How do I intend to apply these lessons to my life? I am trying more to live in the moment, to take today and live it with contentment and joy. Realise that the moment is what it is, and whether it's "bombing" in the pool, relaxing at the park, writing a blog post, or talking to a large group of people about setting goals, it is a moment to be enjoyed and celebrated. Think positive, enjoy the summer sun, and draw energy from your good time memories - and then share, love, and care this moment with those around you (or yourself). Life can be very good peeps, very good indeed.
It's been a strange week . . . no, really it's been a strange few months. I have a ton of jobs coming in, I am excited about visiting a ton of schools over the next two months, and I am happy that this will create a ton of positivity towards disability to rain down on a negative society. However, this week has been a stream of news that has made me frustrated and angry about the general state of things for disabled people. My passion for disability activism has been inflamed. Two sides to me have emerged - the angry disability activist and the happy, positive, motivational speaker.
This is where there is a small (or perhaps large) dilemma for me - how do I temper my passion (for disability activism) with my positivity (to always being happy with my lot in life and letting people know it). This is an issue that I have really had to think about. You see, I can't go into schools and start ranting on about the serious impact that government policy is having on the human rights of those with disabilities - I can imagine the children would just look at me as if I'm nuts and then run away from the "scary" lady. (Cause face it, when I am in rant mode, I can be a little crazy). So I have had to rationalise what I speak about with the audience that I am addressing and the impact that I am trying to have. This is something that we can all do . . . it's called being mindful.
So, let's start with "rationalising" - I am many things, I am a Paralympic Medallist, I am an academic, I am a disability activist, I am a woman, I am a motivational speaker, I am a daughter, sister, Aunt, and niece, but, I do not have to be all of these things in one moment. So, when I am going into schools I am Paralympic Medallist and motivational Elizabeth, there to inspire the students to live life to their full potential. When I am writing on my activate disability blog I am activist and academic Elizabeth, and when I am back in Australia I am daughter, sister, Aunt, and niece Elizabeth. I am all of these things all the time, but I can select what to bring forward, what to show, at whatever moment I am in life.
Which brings me to "addressing" - When I am speaking in a school I address the issues that are relevant for the students. Positivity, understanding, motivation, achievement, and the like. If I fail to address the right issues for the right audience, then I have failed in my purpose for being there. You have to be mindful of your approach, be honest, and always remember, ALWAYS remember who it is that you are talking to, and don't let your passion for one topic overtake your focus topic of the moment
And then you come to "impact" - Without rationalising your passion with your topic you will address the wrong issues/audience and therefore have no impact.

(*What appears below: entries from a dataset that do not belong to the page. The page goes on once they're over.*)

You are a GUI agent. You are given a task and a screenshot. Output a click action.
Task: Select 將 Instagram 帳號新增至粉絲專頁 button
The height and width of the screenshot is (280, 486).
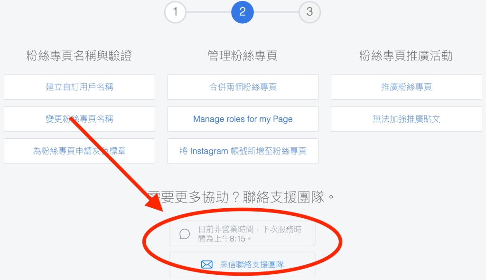click(243, 151)
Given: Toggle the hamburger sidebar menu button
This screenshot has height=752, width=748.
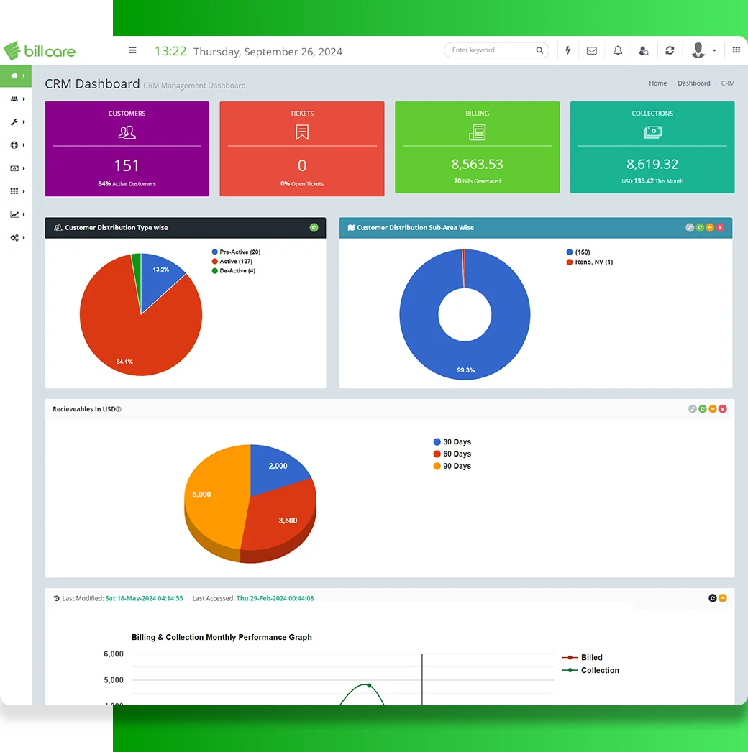Looking at the screenshot, I should tap(132, 50).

As speakers, we need have impact . . . otherwise we will shrivel up into a little insignificant dot of "no impact." When I go to speak to children I know what stories will have the best impact on them, the issues that will inspire and motivate. I know that they don't really care that the changes to the NHS are going to prove to be an expensive challenge for people with disabilities. WHAT they DO care about is what it was like to stand on the podium receiving my silver medal or how I tie up shoe laces . . . and yet, somehow, the impact is just as powerful as the political one, just as important.
Having written my thoughts out, mulled over the issue of passion v positivity, I have come to the conclusion that they can both have powerful impacts for the same purpose. Those children that I speak to, they will grow up and know that what it politically said about disability (disability activism being my passion) can't all be correct - because they met me, and (hopefully) I have helped them realise that disability is not a negative, sad thing, that disability is just another example of the human experience. They will grow up knowing that we are all equals and all deserve to have our basic human rights met. So all that positivity talk (that happy, shiny, fun stuff that I like to talk about to children) is just as much an impact as all the passion/political talk.
Passion v positivity . . . more like Passion + Positivity = IMPACT.